## Work order
What lines in the records below contain the string "agent"? Copy every one.

## Items listed in a dataset
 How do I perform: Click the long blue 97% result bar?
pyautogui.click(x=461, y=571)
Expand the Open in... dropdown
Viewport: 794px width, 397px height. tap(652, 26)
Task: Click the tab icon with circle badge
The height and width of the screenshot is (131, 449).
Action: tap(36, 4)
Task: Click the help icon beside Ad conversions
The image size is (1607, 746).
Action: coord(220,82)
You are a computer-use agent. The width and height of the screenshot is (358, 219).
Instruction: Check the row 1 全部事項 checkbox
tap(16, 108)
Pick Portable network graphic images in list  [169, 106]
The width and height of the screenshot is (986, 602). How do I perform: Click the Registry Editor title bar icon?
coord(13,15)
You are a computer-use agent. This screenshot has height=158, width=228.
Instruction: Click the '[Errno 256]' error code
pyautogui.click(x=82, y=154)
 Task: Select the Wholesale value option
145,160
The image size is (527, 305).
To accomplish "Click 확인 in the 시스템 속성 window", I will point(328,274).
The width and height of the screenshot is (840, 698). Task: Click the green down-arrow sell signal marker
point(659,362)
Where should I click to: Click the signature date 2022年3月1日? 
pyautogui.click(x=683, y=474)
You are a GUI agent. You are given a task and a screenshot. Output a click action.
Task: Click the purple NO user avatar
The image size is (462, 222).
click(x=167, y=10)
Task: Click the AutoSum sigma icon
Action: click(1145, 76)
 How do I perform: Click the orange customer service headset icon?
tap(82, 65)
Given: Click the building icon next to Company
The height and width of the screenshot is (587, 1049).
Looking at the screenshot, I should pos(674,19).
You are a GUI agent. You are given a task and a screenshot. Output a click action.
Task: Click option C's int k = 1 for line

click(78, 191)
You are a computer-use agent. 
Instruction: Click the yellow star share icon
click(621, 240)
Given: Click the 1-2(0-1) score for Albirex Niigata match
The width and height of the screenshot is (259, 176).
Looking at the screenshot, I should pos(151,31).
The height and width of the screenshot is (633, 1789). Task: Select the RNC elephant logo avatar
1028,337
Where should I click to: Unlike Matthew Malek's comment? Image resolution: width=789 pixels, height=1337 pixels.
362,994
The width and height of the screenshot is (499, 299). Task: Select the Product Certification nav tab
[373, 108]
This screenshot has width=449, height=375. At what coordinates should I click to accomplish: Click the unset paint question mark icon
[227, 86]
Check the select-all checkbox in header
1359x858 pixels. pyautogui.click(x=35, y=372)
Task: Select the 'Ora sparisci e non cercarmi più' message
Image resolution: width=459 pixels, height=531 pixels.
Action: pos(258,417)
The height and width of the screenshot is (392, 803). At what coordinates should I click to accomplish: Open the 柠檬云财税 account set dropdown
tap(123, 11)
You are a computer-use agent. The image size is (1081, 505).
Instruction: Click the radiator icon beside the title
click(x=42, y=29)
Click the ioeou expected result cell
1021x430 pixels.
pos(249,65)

## Response area
You are a computer-use agent. The width and height of the screenshot is (358, 219).
You are a computer-use agent. This screenshot has height=158, width=228.
You are a GUI agent. You are given a task and a screenshot. Output a click action.
You are a GUI agent. You are given a task and a screenshot. Output a click action.
You are a computer-use agent. 
You are a computer-use agent. The image size is (1081, 505).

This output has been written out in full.